Department of Neurological Surgery, University of Washington, Seattle, Washington.
Department of Radiology, University of Washington, Seattle, Washington.
Oper Neurosurg (Hagerstown). 2019 Apr 1;16(4):435-444. doi: 10.1093/ons/opy132.
Endovascular treatment of intracranial aneurysms is associated with higher rates of recurrence and retreatment, though contemporary rates and risk factors for basilar tip aneurysms (BTAs) are less well-described.
To characterize progression, retreatement, and retreated progression of BTAs treated with microsurgical or endovascular interventions.

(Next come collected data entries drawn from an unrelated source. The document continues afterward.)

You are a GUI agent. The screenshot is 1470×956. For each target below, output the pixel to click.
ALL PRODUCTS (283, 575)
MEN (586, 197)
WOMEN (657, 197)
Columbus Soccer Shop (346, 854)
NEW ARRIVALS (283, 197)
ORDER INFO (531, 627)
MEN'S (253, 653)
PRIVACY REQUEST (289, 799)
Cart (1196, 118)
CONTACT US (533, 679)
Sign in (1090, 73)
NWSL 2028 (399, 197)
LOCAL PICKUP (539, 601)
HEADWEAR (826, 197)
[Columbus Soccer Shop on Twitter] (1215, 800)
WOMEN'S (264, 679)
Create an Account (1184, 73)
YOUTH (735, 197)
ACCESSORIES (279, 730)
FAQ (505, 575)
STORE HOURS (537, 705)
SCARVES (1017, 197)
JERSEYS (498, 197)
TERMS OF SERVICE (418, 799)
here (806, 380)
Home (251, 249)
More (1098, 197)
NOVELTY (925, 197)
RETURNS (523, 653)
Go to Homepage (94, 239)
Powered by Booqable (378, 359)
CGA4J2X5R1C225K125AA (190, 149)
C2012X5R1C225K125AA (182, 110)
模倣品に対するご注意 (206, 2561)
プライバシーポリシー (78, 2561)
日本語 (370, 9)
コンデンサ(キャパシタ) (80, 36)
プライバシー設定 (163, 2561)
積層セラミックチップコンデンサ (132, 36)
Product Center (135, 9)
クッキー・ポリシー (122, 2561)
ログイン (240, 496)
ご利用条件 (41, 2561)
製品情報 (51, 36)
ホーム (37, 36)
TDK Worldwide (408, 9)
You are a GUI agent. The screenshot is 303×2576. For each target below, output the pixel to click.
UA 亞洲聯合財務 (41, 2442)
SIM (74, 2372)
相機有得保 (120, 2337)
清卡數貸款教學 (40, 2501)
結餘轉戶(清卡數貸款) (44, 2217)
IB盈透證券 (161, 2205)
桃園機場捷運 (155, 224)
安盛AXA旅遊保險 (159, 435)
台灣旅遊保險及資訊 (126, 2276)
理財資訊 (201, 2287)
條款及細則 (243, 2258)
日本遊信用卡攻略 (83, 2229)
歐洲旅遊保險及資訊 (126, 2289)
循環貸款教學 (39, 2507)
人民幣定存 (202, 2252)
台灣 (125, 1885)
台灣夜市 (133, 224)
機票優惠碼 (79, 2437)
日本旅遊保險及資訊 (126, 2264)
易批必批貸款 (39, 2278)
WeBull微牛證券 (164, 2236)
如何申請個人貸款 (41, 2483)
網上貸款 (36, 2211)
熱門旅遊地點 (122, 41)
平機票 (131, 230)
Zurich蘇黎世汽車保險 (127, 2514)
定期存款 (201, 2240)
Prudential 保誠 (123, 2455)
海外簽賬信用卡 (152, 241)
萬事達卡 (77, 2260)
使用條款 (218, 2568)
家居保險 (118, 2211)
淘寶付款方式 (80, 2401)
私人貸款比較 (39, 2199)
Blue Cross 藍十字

We retrospectively reviewed records for 141 consecutive BTA patients. We included 158 anterior communicating artery (ACoA) and 118 middle cerebral artery (MCA) aneurysms as controls. Univariate and multivariate analyses were used to calculate rates of progression (recurrence of previously obliterated aneurysms and progression of known residual aneurysm dome or neck), retreatment, and retreated progression. Kaplan-Meier analysis was used to characterize 24-mo event rates for primary outcome prediction.
Of 141 BTA patients, 62.4% were ruptured and 37.6% were unruptured. Average radiographical follow-up was 33 mo. Among ruptured aneurysms treated with clipping, there were 2 rehemorrhages due to recurrence (6.1%), and none in any other cohorts. Overall rates of progression (28.9%), retreatment (28.9%), and retreated progression (24.7%) were not significantly different between surgical and endovascular subgroups, though ruptured aneurysms had higher event rates. Multivariate modeling confirmed rupture status (P = .003, hazard ratio = 0.14) and aneurysm dome width (P = .005, hazard ratio = 1.23) as independent predictors of progression requiring retreatment. In a separate multivariate analysis with ACoA and MCA aneurysms, basilar tip location was an independent predictor of progression, retreatment, and retreated progression.
BTAs have higher rates of progression and retreated progression than other aneurysm locations, independent of treatment modality. Rupture status and dome width are risk factors for progression requiring retreatment.
尽管基底尖动脉瘤(BTAs)的当代复发率和再治疗率的相关数据描述较少,但血管内治疗颅内动脉瘤与更高的复发率和再治疗率相关。
描述接受显微手术或血管内介入治疗的 BTAs 的进展、再治疗和再治疗进展情况。
我们回顾性分析了 141 例连续 BTA 患者的记录。我们将 158 例前交通动脉(ACoA)和 118 例大脑中动脉(MCA)动脉瘤作为对照。使用单变量和多变量分析计算进展(先前闭塞的动脉瘤复发和已知残留的动脉瘤瘤颈或瘤顶进展)、再治疗和再治疗进展的发生率。Kaplan-Meier 分析用于预测 24 个月的主要结局事件发生率。
在 141 例 BTA 患者中,62.4%为破裂性动脉瘤,37.6%为未破裂性动脉瘤。平均影像学随访时间为 33 个月。在接受夹闭治疗的破裂性动脉瘤中,有 2 例因复发而再出血(6.1%),而其他各组均无再出血。手术和血管内治疗亚组之间进展(28.9%)、再治疗(28.9%)和再治疗进展(24.7%)的总体发生率无显著差异,但破裂性动脉瘤的事件发生率更高。多变量建模证实破裂状态(P=0.003,风险比=0.14)和动脉瘤瘤颈宽度(P=0.005,风险比=1.23)是需要再治疗的进展的独立预测因素。在另一项包含 ACoA 和 MCA 动脉瘤的多变量分析中,基底尖位置是进展、再治疗和再治疗进展的独立预测因素。
与其他动脉瘤部位相比,BTAs 的进展和再治疗进展发生率更高,独立于治疗方式。破裂状态和瘤颈宽度是需要再治疗的进展的危险因素。